Seeking to channel the sign-bearing, flag-waving enthusiasm of the “tea party” movement into ballot-box victories, former Alaska Gov. Sarah Palin told hundreds of supporters Monday they couldn’t “party like it’s 1773? until Washington was flooded with like-minded conservatives.

“I can see November from my house!” said Palin in a self-deprecating call to action that had been reprinted on buttons.

Prominent liberals like Markos Moulitsas and others [4] hilariously jumped all over what they believed to be a “Palin gaffe” – thinking perhaps she meant 1776.

Er, wrong.

Or the Constitution, from Daily Caller [5]:

The Delaware Republican [Christine O’Donnell] running for the U.S. Senate asked Coons, her Democratic opponent, “Where in the Constitution is the separation of church and state?” during Tuesday’s debate.
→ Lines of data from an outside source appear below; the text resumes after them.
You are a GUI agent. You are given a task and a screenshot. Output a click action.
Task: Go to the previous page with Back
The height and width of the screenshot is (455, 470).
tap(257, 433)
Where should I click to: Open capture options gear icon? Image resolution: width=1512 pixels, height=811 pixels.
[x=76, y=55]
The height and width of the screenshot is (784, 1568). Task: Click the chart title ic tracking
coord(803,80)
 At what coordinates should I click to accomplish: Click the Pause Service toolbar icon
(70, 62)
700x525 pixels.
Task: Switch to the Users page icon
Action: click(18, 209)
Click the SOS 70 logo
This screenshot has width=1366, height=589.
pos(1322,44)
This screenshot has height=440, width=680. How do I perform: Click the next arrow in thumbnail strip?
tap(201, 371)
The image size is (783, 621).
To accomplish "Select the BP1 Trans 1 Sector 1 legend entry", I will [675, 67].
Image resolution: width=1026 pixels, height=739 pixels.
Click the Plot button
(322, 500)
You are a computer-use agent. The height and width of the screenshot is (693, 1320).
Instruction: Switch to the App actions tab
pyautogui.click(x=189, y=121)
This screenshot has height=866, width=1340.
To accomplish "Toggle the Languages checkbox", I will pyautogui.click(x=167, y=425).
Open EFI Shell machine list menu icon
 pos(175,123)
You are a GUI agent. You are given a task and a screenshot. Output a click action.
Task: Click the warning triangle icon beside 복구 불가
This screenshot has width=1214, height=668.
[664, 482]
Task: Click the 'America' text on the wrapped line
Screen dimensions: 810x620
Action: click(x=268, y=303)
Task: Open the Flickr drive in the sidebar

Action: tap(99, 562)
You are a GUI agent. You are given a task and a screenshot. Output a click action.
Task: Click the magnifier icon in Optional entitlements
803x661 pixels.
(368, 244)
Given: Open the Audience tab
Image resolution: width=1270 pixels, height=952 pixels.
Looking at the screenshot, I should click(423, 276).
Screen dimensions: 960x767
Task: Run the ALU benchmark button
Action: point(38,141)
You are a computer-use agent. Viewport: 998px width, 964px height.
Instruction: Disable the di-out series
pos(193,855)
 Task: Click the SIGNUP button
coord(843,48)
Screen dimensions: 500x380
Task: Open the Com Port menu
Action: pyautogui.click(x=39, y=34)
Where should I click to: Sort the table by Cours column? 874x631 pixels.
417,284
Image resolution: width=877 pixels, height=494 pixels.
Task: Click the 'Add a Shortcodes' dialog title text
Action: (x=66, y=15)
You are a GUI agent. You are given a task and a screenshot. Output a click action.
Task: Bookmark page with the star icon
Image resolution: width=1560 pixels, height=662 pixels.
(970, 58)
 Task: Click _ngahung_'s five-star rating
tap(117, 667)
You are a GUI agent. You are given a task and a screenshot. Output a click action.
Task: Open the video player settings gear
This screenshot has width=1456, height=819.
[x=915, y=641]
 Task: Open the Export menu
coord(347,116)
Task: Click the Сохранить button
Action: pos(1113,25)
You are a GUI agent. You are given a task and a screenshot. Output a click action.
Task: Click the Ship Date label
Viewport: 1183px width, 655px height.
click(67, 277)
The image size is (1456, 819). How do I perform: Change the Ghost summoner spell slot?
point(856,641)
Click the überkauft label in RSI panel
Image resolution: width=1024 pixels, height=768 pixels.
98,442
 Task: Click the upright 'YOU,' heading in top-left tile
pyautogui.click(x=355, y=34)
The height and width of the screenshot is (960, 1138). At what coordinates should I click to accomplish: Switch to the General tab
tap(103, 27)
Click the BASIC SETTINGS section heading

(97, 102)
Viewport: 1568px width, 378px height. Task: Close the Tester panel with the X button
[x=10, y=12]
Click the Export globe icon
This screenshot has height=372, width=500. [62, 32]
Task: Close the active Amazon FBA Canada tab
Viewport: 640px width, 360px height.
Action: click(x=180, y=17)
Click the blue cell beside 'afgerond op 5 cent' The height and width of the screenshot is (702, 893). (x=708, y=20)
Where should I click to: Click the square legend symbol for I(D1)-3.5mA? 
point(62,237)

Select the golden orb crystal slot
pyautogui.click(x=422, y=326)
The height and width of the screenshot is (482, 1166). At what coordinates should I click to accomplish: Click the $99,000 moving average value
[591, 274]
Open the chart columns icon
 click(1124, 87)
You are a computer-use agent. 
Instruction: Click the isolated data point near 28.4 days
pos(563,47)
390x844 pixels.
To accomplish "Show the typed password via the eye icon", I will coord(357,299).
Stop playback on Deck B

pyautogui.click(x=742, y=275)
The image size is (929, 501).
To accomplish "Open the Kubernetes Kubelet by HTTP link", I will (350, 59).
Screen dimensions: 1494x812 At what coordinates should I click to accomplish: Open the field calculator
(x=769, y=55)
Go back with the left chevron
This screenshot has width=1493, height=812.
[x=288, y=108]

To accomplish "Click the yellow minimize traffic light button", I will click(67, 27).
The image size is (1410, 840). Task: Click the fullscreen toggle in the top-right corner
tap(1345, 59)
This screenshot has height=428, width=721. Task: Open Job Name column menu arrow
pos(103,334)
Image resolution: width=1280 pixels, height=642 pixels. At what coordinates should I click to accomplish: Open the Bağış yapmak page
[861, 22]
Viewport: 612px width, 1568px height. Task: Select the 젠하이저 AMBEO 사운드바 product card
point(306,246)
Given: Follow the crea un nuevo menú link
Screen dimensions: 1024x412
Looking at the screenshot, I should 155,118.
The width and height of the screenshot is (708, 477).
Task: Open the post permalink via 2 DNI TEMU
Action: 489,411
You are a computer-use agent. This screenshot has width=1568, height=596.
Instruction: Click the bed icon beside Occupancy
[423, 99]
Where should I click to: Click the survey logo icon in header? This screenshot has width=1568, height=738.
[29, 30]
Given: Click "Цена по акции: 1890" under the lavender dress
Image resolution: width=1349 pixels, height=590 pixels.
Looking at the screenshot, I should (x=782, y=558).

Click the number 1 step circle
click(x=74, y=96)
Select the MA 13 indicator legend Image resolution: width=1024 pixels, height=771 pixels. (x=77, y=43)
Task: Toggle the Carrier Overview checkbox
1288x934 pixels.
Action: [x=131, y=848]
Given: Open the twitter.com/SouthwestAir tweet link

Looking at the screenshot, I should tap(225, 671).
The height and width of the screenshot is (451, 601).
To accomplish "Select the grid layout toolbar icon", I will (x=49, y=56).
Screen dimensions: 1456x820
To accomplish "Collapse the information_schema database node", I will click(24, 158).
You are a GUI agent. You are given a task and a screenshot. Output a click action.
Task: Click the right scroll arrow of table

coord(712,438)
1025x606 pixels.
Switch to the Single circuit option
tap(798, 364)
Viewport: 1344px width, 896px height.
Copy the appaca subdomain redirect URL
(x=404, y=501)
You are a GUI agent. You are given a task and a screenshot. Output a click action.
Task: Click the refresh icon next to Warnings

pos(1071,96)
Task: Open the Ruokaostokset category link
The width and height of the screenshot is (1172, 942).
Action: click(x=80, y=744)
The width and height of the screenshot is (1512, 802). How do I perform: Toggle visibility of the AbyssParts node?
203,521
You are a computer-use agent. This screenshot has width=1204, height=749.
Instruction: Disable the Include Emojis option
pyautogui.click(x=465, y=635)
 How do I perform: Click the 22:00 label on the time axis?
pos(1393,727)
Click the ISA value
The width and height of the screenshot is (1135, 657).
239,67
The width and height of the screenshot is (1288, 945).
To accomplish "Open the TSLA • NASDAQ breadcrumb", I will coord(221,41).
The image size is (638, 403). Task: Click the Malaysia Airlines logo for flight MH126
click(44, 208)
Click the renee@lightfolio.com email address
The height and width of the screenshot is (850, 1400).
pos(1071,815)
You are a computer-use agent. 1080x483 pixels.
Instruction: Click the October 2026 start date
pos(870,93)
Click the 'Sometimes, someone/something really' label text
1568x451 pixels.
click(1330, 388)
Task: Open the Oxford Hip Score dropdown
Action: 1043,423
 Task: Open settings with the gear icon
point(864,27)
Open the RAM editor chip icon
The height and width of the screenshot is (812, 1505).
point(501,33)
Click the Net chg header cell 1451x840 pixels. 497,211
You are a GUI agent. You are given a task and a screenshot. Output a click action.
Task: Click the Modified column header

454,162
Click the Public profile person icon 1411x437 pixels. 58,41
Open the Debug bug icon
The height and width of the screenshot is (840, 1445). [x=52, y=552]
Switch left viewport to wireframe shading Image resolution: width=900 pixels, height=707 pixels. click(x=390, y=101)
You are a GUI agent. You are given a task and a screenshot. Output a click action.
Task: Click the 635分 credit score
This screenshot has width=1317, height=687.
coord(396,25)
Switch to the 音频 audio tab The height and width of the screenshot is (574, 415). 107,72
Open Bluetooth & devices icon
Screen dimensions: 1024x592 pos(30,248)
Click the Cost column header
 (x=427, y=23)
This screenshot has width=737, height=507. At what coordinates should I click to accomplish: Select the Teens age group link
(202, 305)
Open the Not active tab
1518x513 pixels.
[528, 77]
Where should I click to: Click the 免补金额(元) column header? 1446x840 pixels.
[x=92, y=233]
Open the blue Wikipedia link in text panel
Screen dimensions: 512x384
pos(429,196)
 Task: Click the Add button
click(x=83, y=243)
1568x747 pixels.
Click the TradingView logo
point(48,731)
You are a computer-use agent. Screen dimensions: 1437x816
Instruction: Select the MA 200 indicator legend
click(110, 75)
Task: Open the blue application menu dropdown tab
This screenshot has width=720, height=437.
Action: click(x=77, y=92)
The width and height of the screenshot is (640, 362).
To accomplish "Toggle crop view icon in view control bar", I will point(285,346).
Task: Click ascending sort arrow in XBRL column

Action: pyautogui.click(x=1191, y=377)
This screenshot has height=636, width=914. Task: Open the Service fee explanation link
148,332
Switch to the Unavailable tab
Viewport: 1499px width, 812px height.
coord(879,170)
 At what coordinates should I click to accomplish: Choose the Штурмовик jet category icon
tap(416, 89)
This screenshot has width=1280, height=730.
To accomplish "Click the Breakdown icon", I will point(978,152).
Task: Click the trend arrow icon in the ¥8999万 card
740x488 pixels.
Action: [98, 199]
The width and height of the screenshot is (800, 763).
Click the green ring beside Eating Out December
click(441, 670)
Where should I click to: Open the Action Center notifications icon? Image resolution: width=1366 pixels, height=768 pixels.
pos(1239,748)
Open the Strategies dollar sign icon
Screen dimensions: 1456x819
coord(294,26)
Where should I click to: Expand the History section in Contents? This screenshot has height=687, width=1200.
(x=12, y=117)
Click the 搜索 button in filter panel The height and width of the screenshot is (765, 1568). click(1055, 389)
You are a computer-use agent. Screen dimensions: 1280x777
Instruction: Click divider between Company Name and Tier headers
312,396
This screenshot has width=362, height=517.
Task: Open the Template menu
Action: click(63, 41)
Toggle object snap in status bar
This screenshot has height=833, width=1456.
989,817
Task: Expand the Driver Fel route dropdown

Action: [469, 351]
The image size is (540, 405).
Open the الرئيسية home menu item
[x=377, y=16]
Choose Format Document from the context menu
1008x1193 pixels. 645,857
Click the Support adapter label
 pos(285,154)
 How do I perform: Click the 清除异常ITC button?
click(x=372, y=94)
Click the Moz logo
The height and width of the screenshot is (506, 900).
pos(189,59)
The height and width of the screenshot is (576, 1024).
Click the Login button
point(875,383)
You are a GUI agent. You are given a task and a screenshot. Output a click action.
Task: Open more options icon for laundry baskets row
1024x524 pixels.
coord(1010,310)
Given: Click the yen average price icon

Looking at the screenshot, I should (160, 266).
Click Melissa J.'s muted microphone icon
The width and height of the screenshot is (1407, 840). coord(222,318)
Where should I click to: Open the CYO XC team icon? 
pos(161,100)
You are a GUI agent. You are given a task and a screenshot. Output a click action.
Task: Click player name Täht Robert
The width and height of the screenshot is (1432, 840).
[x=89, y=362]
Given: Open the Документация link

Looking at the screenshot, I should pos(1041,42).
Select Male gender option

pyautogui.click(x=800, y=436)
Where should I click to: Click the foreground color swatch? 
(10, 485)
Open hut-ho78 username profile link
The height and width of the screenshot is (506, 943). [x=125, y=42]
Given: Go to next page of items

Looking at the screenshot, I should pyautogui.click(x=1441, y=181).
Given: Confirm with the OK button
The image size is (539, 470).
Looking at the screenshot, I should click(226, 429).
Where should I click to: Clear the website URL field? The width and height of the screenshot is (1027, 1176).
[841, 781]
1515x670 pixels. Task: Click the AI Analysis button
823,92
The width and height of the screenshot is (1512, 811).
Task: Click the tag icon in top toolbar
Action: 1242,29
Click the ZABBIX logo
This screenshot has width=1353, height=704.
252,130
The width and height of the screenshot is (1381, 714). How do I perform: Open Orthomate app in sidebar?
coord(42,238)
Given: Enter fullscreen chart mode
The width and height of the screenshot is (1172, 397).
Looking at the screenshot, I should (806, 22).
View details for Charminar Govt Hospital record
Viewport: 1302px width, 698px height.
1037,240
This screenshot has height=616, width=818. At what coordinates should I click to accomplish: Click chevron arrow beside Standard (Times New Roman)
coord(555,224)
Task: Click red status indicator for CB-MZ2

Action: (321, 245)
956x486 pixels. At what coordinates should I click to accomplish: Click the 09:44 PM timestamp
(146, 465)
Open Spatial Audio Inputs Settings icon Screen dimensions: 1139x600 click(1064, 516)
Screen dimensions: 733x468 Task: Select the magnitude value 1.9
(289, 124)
Listen to the audio of the debate here [6].

She was mocked in subsequent news reports after Coons pointed out the First Amendment clause that says Congress [7] “shall make no law respecting an establishment of religion, or prohibiting the free exercise thereof.”

The words “separation of church and state” can be traced back to Thomas Jefferson, but are not written in the Constitution.

Asked if there are law experts who reject that the concept of “separation of church and state” is reflected in the constitution, Susan Low Bloch, a professor of law at the Georgetown University Law Center, said, “I don’t think so.”

Oh libtards may think their favorite pet phrase “separation of church and state” is contained in the Constitution.   Actually the phrase is attributable to Thomas Jefferson.    What the First Amendment actually dose is preclude Congress from establishing an official state religion, analogous to the Church of England, but that is too much to expect Chris Coons to actually know that.

Or women, from a befuddled MSNBC, video:

Commentary from a clearly peeved LauraW, Ace of Spades [8]:

Now, you might think most MSNBC contributors are retards, and you would be correct. However, this marks a moment of personal development for these snot-drooling imbeciles. Although they have sailed past RealityLand once again (where women join and lead the Tea Party FOR THE SAME REASONS EVERYBODY ELSE DOES), they’re getting closer.

They sense somehow, some way, that this must have something to do with money, and that people think about money, and came up with “Eureka! Women must be having thoughts about money.”

And they did not accuse us of being three-toothed trailer-livin’ cousin-kissin’ chicken-rapin’ redneck hilbilly racists. For once.

The LSM coming Dononvan McNabb moment. Noemie Emery, Weekly Standard [9], details the coming crash of  the paper mache facade, to wit Barack Obama, so painstakingly contructed by the media:

It better be out there, for the alternative is much too depressing. He’s your ideal, and if he fails, it means that the things that you value—the smoothness, the snark, the verbal facility, the elevation of talk as against thought and action, the veneer of worldliness; the right schools, the right clothes, the right frame of reference; the nuance; the sophistication—that these things are, in the real world, not all that important.

Hat tip:  Clarice Feldman, American Thinker [10].